-------- PROVIDED MATERIAL

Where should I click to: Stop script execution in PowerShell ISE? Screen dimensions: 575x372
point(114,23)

----------------
-------- PROVIDED MATERIAL

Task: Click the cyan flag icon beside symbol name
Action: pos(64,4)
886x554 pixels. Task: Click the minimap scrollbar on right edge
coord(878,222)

----------------
-------- PROVIDED MATERIAL

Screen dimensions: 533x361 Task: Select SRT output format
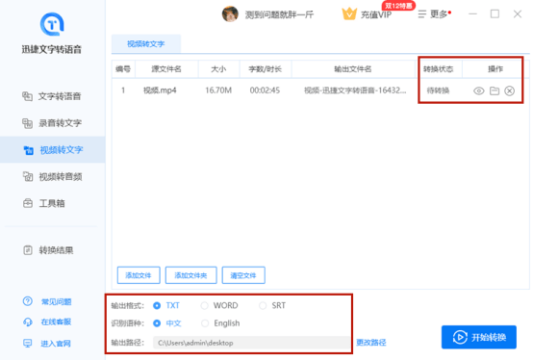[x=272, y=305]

----------------

■ OBJECTIVE
Output the data from the line containing "Where should I" through the line containing "point(114,23)", both included, reproducing it character for character.

■ THE RESULT
Where should I click to: Stop script execution in PowerShell ISE? Screen dimensions: 575x372
point(114,23)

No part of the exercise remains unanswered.